Ce décret oblige le respect des minima de matériaux recyclés et de matériaux de réemploi dans les marchés publics.  

Pour le réemploi, le taux minimal tourne autour de 4 % sur l’ensemble des dépenses annuelles de l’administration (et non du marché). Pour l’heure, ces minima s’emploient uniquement à l’achat de mobilier et d’installations temporaires de chantier, mais les matériaux de construction sont dans le pipe. 

La loi AGEC 2020 

La loi anti-gaspillage pour une économie circulaire a introduit le diagnostic « PEMD », pour produits – équipements – matériaux – déchets.  

Concrètement, avant certaines opérations de démolition ou de réhabilitation significative des bâtiments (plus de 1 000 m² de surface plancher notamment), il s’agira d’anticiper et d’améliorer la gestion des ressources existantes pour renforcer les pratiques de déconstruction sélective, le recours au réemploi et le développement du recyclage des différents flux de déchets. 

La loi AGEC 2020 a également introduit la filière à Responsabilité Élargie du Producteur (REP) appliquée aux produits et matériaux de construction du secteur du bâtiment, dite REP PMCB.  

En plus de la prise en charge de la gestion de la fin de vie des produits et matériaux par les fabricants et les industriels, elle prévoit l’amélioration de l’ensemble de leur cycle de vie par l’éco-conception, la réutilisation et le réemploi.  

« Un objectif quantitatif de réemploi et de réutilisation doit être fixé dans le cahier des charges d’agrément des éco-organismes de cette filière, minima à atteindre d’ici la fin de la période d’agrément de 6 ans », explique l’ADEME. 

La réforme du Code de la Construction 

Conformément au dispositif ESSOC 2, le maître d’ouvrage est désormais autorisé à choisir les moyens qu’il souhaite pour répondre à ses obligations légales.  

Concrètement, il pourra recourir à des matériaux et techniques « non courantes », à condition de prouver qu’ils atteindront les effets attendus.

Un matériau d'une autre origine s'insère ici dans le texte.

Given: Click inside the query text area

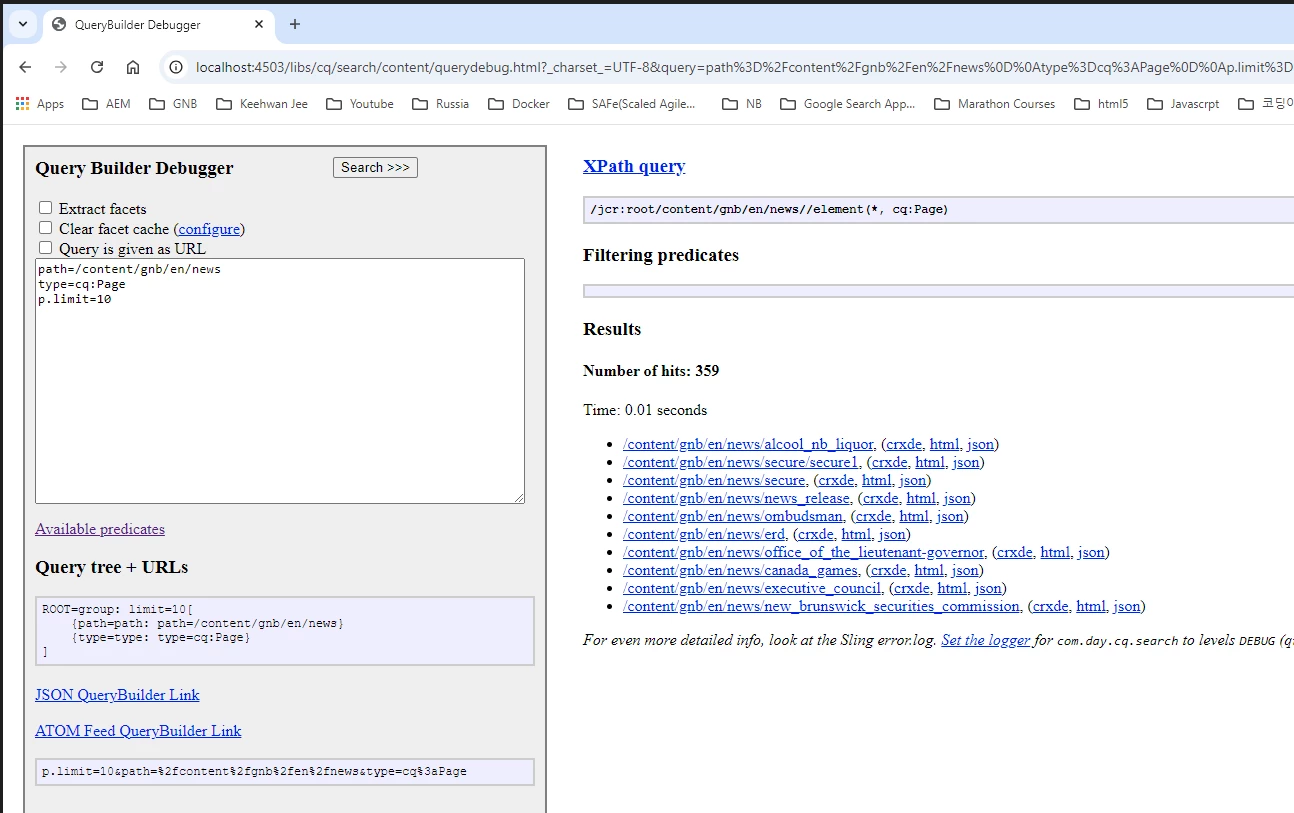Looking at the screenshot, I should click(x=280, y=381).
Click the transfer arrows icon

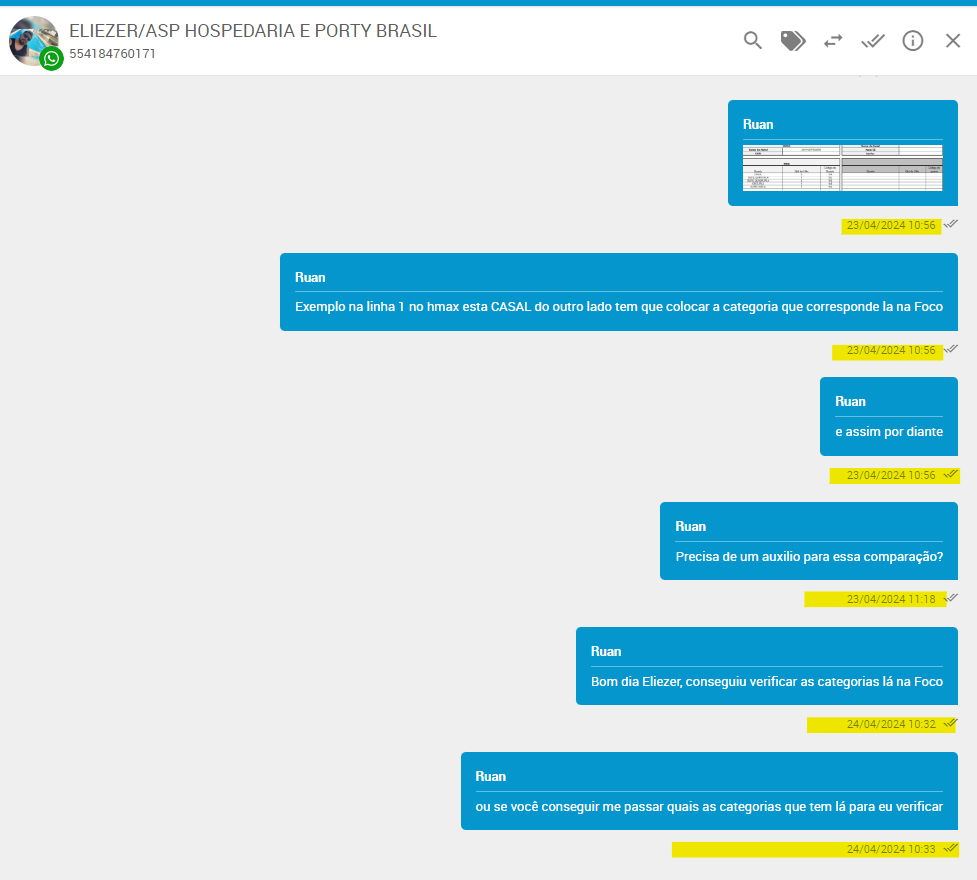point(833,40)
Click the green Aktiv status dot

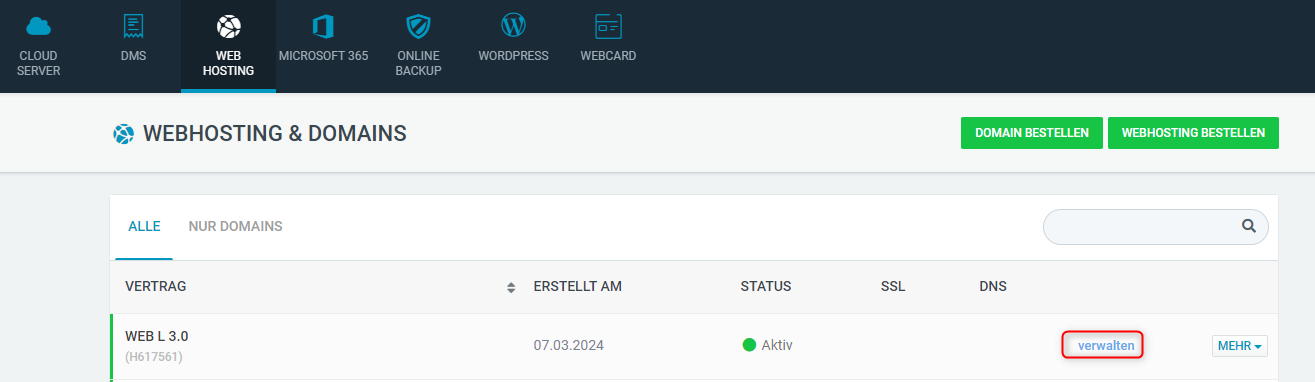749,345
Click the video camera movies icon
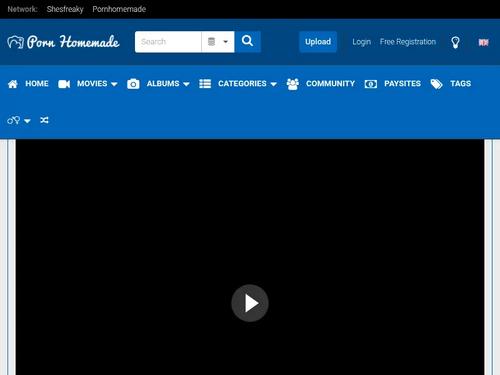500x375 pixels. click(64, 84)
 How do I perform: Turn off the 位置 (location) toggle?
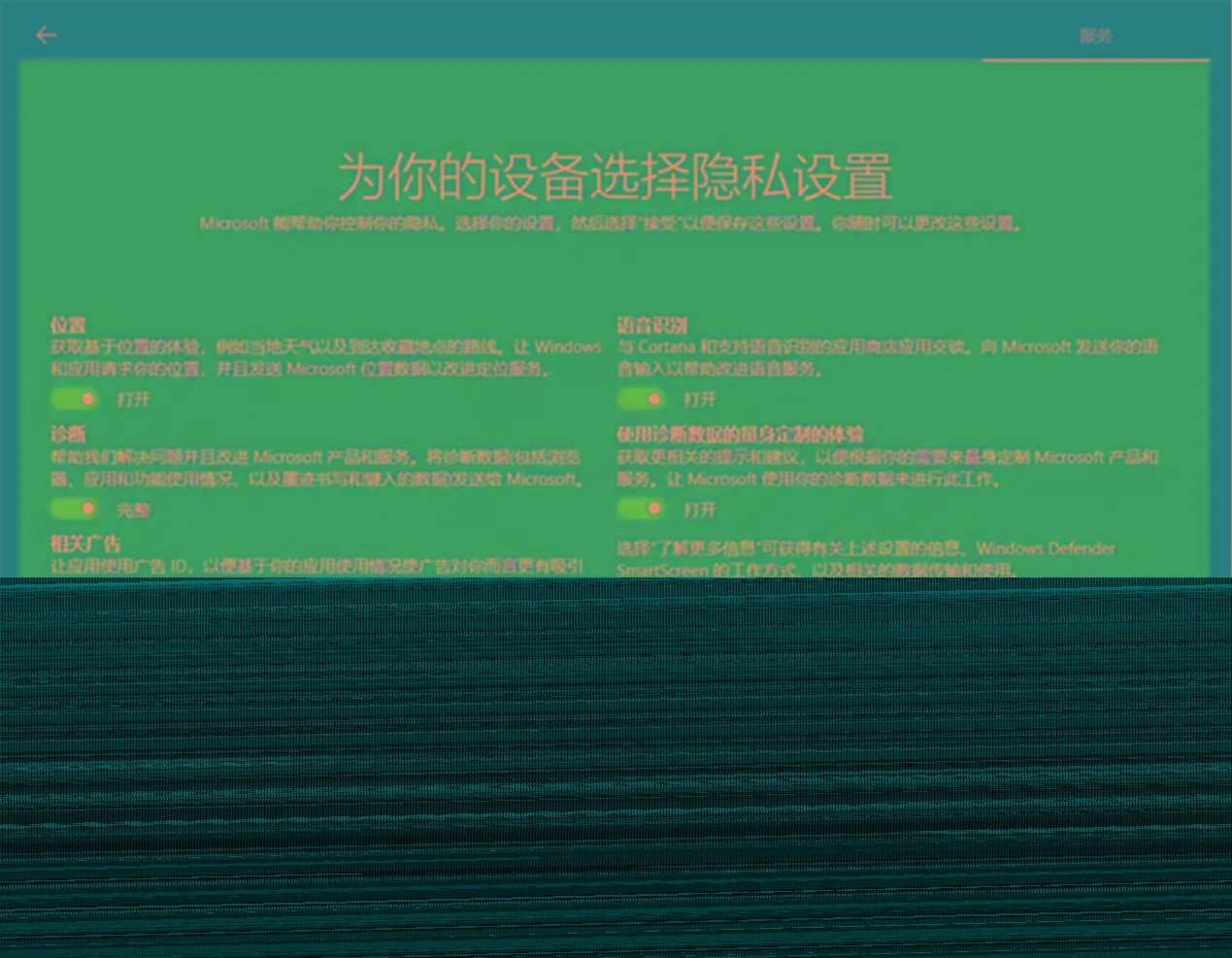[74, 399]
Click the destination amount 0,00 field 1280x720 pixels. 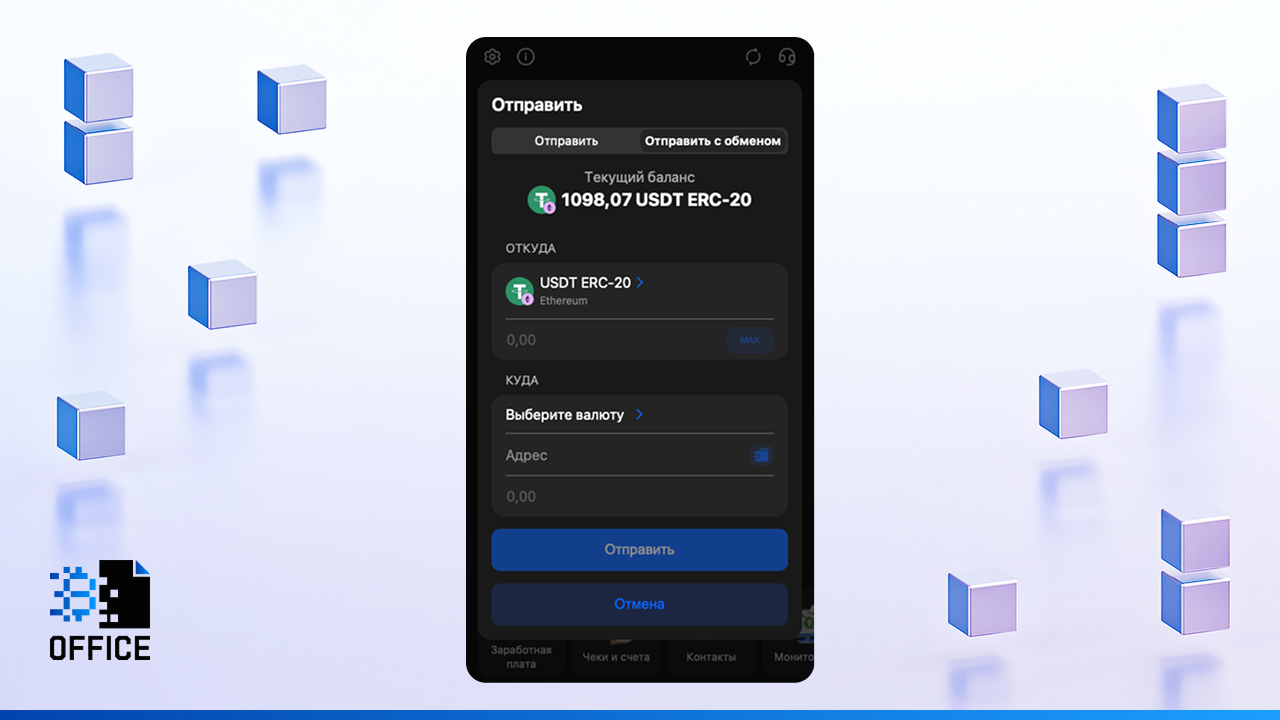630,497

Ce dispositif devrait profiter aux matériaux réemployés. 

#5 Les freins et les obstacles au réemploi des matériaux dans la construction 

Si le réemploi venait à s’imposer dans l’effort collectif de décarbonation du BTP, il viendrait renforcer les filières économiques existantes en baissant à la fois leur coût de revient et leur bilan carbone.  

En France et dans en Europe, le réemploi est déjà porté par plusieurs acteurs qui proposent des services variés, allant de la déconstruction au remontage en passant par la manutention, la remise en état, la documentation, les tests et les garantis, sur des matériaux diversifiés (briques, pavés de voirie, planchers en bois, portes, fenêtres, profilés en acier, etc.). 

Malgré un regain d’intérêt au lendemain de l’Accord de Paris, la filière du réemploi reste bridée par plusieurs freins et obstacles :  

  • Un contexte normatif relativement flou, notamment sur le volet opérationnel. Par exemple, les professionnels ne savent pas encore, à ce jour, si le règlement européen 205/2011 qui réglemente la mise sur le marché des produits de construction s’applique aux éléments de réemploi ; 
  • Des contraintes techniques, car les matériaux réemployés ne sont pas accompagnés de la documentation nécessaire. C’est d’autant plus problématique dans les classes d’usage contraignantes, comme les applications structurelles ; 
  • Un secteur européen qui manque de leviers, d’acteurs de référence et d’influenceurs. « Seul le Royaume-Uni dispose d’une sorte de fédération des revendeurs de matériaux qui se charge de faire connaître les activités de ses membres et de mener des actions de lobbying auprès des pouvoirs publics », note l’ADEME ; 
  • Les projets soumis à la réglementation des marchés publics, censés donner l’exemple, semblent toujours bouder les matériaux de réemploi à l’échelle européenne.